Panorama: Fast-Track Nearest Neighbors
Vansh Ramani, Alexis Schlomer, Akash Nayar, Sayan Ranu, Jignesh M. Patel, Panagiotis Karras
TL;DR
Panorama tackles the refinement bottleneck in Approximate Nearest Neighbor Search for high-dimensional neural embeddings by learning data-driven orthogonal transforms that concentrate energy in leading dimensions, enabling exact kNN distances to be pruned with partial computations. It introduces a Cayley-transform-based parameterization on the Stiefel manifold and an energy-compaction loss to drive exponential tail-energy decay, plus a co-designed, memory-layout-aware implementation across contiguous and non-contiguous indexes.

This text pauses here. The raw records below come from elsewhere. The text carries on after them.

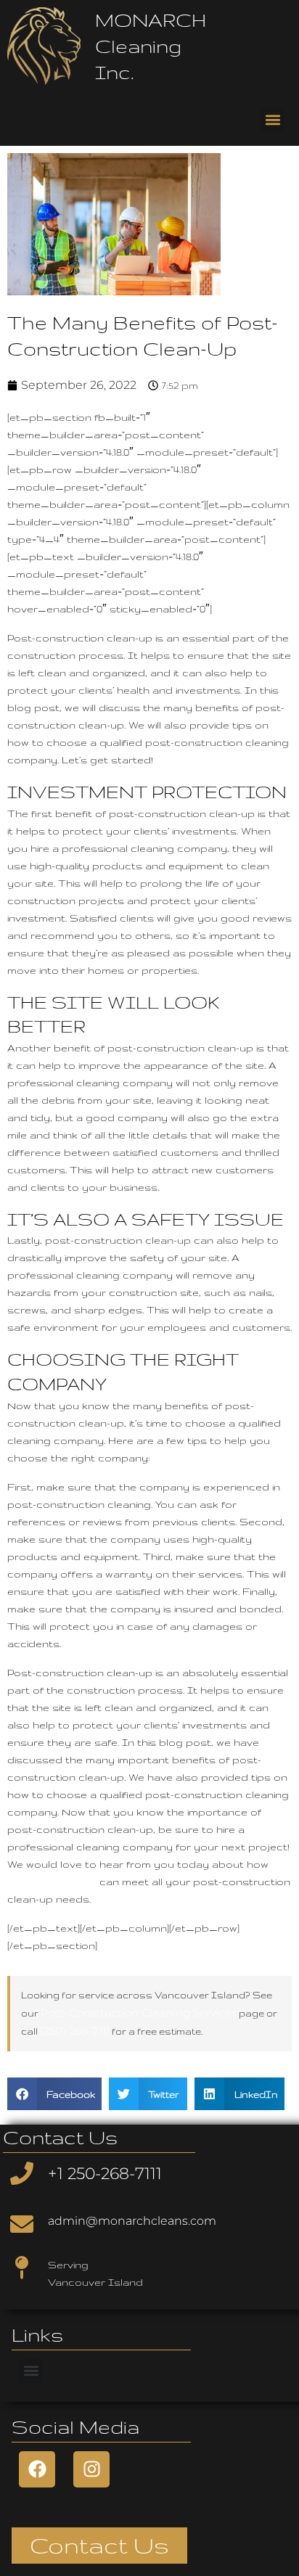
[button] (272, 119)
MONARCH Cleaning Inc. (150, 46)
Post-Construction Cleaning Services (139, 2012)
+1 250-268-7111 (105, 2173)
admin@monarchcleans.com (132, 2221)
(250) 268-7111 (75, 2031)
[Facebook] (37, 2469)
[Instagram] (91, 2469)
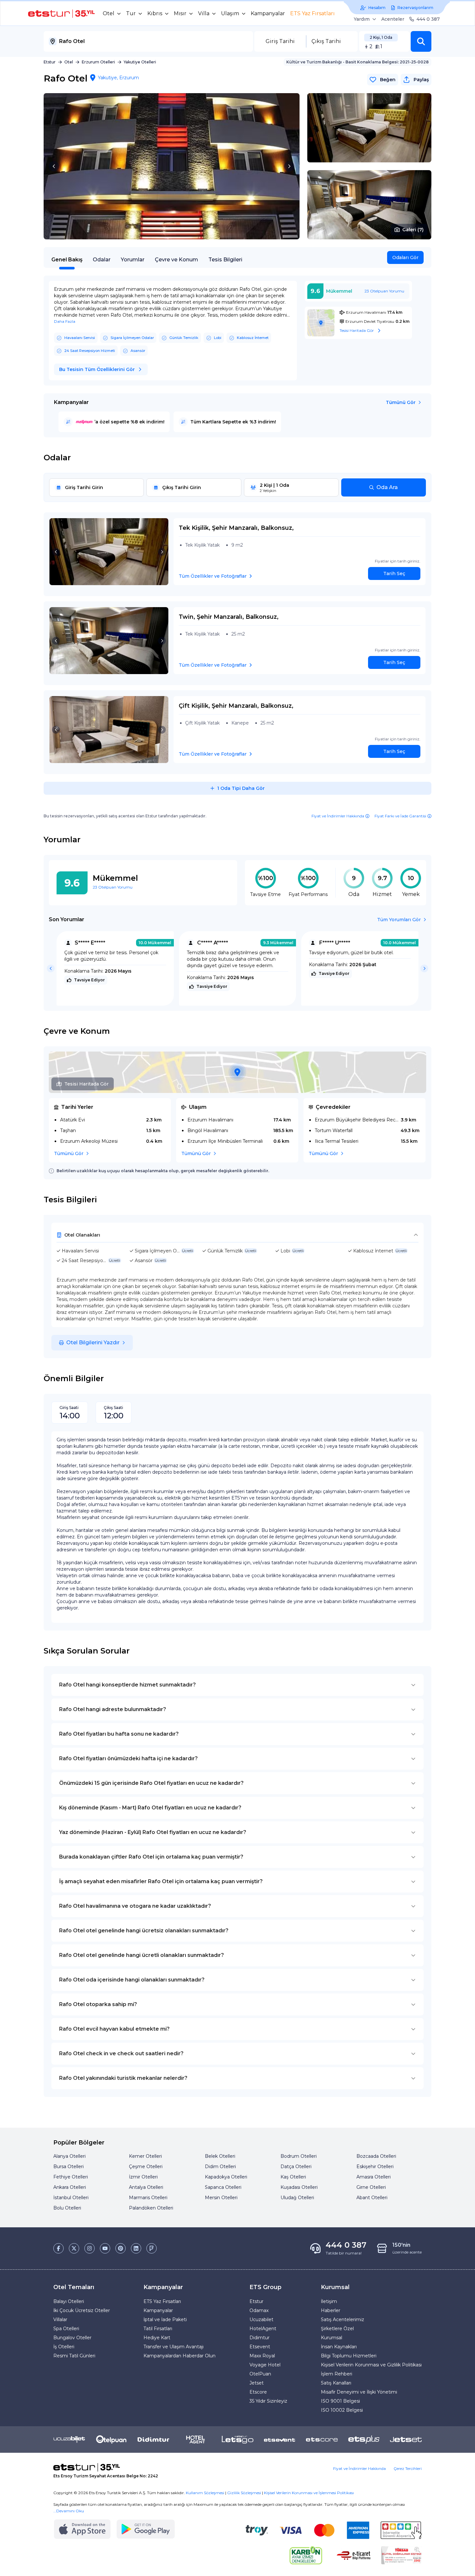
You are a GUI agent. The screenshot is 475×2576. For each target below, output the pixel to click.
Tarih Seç (394, 573)
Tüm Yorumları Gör (399, 919)
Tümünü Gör (401, 402)
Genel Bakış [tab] (66, 260)
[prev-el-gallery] (54, 166)
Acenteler (392, 19)
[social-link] (58, 2248)
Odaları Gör (405, 257)
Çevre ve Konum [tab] (176, 260)
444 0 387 (428, 19)
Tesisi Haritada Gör (86, 1084)
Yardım (362, 19)
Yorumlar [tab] (132, 260)
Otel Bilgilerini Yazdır (93, 1342)
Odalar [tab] (102, 260)
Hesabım (376, 7)
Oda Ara (387, 487)
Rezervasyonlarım (415, 7)
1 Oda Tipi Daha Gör (241, 788)
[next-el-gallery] (289, 166)
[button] (421, 41)
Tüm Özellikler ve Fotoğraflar (213, 576)
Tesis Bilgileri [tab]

Theoretical guarantees show near-linear end-to-end speedups under energy-compaction assumptions, with robustness to out-of-distribution queries via an effective $\alpha_{\text{eff}}$. Empirically, Panorama yields 2–30× speedups across diverse datasets and ANN indices without recall loss, demonstrating practical impact for scalable retrieval in applications ranging from image search to RAG pipelines.
Abstract
Approximate Nearest-Neighbor Search (ANNS) efficiently finds data items whose embeddings are close to that of a given query in a high-dimensional space, aiming to balance accuracy with speed. Used in recommendation systems, image and video retrieval, natural language processing, and retrieval-augmented generation (RAG), ANNS algorithms such as IVFPQ, HNSW graphs, Annoy, and MRPT utilize graph, tree, clustering, and quantization techniques to navigate large vector spaces. Despite this progress, ANNS systems spend up to 99% of query time to compute distances in their final refinement phase. In this paper, we present PANORAMA, a machine learning-driven approach that tackles the ANNS verification bottleneck through data-adaptive learned orthogonal transforms that facilitate the accretive refinement of distance bounds. Such transforms compact over 90% of signal energy into the first half of dimensions, enabling early candidate pruning with partial distance computations. We integrate PANORAMA into state-of-the-art ANNS methods, namely IVFPQ/Flat, HNSW, MRPT, and Annoy, without index modification, using level-major memory layouts, SIMD-vectorized partial distance computations, and cache-aware access patterns. Experiments across diverse datasets -- from image-based CIFAR-10 and GIST to modern embedding spaces including OpenAI's Ada 2 and Large 3 -- demonstrate that PANORAMA affords a 2--30$\times$ end-to-end speedup with no recall loss.